1. Gather the necessary data
To calculate the average accounts receivable net, you need to collect the following information:
– The beginning accounts receivable balance for the period you are analyzing.
– The ending accounts receivable balance for the same period.
– The total credit sales during the period.
2. Calculate the average accounts receivable
Once you have the required data, you can calculate the average accounts receivable using the following formula:
Average Accounts Receivable = (Beginning Accounts Receivable + Ending Accounts Receivable) / 2
This formula provides an average figure that reflects the amount of credit sales a company has on hand during the specified period.
3. Determine the net accounts receivable
Next, you need to calculate the net accounts receivable by subtracting any allowances for doubtful accounts from the average accounts receivable. The allowances for doubtful accounts are an estimate of the amount of receivables that may not be collected. This adjustment helps to provide a more accurate picture of the company’s actual receivables.

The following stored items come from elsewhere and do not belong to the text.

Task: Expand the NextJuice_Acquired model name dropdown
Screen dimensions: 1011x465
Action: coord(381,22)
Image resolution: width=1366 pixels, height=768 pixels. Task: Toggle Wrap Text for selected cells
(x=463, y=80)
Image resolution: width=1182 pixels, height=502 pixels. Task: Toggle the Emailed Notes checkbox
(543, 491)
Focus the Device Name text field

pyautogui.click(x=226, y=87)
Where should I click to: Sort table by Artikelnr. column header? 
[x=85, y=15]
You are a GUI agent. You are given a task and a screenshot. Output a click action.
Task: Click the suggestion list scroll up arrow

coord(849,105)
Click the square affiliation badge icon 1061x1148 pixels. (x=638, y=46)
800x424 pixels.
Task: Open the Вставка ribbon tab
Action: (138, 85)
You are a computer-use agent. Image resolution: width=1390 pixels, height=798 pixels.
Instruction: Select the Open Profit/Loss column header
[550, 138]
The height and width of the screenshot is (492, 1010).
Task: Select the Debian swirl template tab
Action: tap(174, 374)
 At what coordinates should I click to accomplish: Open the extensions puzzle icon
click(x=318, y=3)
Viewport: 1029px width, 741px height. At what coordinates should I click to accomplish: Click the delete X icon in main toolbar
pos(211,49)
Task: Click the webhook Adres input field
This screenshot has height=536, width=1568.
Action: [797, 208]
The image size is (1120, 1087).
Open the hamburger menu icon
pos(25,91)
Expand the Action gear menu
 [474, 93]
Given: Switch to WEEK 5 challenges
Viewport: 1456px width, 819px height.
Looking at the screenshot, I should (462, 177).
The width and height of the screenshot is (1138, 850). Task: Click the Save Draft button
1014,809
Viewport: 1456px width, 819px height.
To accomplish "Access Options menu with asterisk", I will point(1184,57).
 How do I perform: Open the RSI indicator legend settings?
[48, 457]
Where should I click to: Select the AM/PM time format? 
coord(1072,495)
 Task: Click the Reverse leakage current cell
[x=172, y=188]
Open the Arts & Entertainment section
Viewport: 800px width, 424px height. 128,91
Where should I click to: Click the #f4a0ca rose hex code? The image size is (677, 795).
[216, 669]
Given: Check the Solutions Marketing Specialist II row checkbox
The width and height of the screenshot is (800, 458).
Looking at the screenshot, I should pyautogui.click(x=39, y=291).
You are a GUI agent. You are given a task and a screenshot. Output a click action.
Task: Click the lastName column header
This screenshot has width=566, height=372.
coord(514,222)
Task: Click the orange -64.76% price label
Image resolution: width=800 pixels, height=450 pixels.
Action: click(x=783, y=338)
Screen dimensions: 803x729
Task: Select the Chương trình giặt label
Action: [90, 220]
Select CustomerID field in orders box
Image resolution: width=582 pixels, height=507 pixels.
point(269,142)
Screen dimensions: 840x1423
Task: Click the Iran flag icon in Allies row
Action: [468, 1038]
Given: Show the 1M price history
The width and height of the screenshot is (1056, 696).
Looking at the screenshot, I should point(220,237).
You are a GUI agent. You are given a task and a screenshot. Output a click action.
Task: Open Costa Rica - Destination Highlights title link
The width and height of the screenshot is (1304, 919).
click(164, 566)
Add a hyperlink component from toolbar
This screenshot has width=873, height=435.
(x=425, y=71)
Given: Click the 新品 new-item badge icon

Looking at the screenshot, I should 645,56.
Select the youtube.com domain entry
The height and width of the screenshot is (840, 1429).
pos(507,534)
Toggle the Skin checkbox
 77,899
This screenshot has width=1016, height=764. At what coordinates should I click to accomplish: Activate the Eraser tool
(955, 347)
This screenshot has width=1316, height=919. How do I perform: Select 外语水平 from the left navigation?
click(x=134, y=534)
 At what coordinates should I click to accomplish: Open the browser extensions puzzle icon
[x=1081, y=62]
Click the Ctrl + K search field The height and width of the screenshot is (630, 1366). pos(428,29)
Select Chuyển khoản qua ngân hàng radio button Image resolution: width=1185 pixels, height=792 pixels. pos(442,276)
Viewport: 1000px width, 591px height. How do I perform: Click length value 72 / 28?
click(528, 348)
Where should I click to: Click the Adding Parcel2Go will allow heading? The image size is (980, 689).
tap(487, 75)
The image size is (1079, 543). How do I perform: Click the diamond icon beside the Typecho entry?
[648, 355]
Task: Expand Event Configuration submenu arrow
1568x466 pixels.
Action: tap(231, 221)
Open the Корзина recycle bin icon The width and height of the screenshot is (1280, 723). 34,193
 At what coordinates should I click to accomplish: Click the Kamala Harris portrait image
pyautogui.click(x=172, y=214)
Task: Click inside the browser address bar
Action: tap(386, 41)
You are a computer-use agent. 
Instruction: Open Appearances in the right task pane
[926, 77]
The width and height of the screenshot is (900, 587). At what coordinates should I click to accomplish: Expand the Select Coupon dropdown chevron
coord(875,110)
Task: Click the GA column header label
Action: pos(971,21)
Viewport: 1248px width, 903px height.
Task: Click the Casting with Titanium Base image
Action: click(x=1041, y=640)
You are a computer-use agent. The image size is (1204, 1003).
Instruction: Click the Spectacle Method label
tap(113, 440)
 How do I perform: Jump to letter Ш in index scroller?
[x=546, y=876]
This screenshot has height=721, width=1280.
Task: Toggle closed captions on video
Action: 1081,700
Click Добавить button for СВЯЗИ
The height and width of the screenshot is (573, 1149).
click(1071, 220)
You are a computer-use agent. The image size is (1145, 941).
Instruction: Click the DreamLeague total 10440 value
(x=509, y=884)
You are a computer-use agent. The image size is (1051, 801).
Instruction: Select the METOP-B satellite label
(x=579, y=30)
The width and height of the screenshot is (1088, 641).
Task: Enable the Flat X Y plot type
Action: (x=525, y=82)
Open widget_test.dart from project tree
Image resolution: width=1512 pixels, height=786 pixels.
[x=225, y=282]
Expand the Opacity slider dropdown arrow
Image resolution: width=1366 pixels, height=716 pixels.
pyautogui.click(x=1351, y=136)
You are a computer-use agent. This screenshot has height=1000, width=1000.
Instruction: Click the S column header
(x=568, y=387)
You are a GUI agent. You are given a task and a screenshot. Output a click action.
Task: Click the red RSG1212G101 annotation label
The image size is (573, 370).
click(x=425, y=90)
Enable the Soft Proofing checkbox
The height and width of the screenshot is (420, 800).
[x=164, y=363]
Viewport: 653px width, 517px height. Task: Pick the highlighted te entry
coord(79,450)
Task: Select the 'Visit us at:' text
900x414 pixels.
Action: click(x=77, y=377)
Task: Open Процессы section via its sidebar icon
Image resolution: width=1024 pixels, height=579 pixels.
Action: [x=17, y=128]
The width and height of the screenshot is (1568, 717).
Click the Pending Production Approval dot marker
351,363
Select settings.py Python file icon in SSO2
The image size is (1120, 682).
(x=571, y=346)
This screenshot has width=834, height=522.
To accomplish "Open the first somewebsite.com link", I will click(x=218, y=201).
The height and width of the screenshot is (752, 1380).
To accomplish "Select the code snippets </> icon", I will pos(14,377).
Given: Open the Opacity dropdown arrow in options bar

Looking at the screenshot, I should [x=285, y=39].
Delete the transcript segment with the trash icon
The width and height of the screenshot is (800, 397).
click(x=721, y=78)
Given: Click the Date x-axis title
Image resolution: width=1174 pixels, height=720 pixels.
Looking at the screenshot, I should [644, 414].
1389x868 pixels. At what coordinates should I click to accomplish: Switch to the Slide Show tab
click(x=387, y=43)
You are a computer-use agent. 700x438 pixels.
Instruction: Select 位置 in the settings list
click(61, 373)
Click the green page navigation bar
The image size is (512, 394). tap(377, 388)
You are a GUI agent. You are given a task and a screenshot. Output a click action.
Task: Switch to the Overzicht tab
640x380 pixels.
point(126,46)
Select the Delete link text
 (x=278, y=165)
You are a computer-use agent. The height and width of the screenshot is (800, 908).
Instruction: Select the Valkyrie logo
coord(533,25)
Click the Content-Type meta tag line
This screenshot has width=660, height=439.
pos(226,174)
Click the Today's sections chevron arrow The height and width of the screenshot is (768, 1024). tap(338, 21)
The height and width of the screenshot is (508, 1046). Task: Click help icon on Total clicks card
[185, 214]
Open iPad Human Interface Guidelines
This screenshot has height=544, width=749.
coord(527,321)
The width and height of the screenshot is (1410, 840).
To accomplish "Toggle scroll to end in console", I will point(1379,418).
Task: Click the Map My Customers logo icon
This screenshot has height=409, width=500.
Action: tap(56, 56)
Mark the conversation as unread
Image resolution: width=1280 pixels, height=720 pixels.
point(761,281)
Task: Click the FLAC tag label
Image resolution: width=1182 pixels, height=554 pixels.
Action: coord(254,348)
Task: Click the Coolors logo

Net Accounts Receivable = Average Accounts Receivable – Allowances for Doubtful Accounts
4. Analyze the average accounts receivable net
After determining the net accounts receivable, it’s essential to analyze the figure to understand its implications for the business. A high average accounts receivable net may indicate that the company is giving customers too much credit or is experiencing delays in collecting payments. On the other hand, a low average accounts receivable net might suggest that the company is too strict with its credit policies or has an efficient collection process.
5. Monitor the average accounts receivable net over time
To make informed decisions, it’s crucial to track the average accounts receivable net over time. This will help you identify trends and patterns in your receivables management. By comparing the current figure with historical data, you can assess the effectiveness of your credit policies and collection efforts.
In conclusion, finding the average accounts receivable net is an essential step in understanding your company’s financial health. By following the steps outlined in this article, you can calculate this metric and use it to make informed decisions about your credit policies and collection efforts.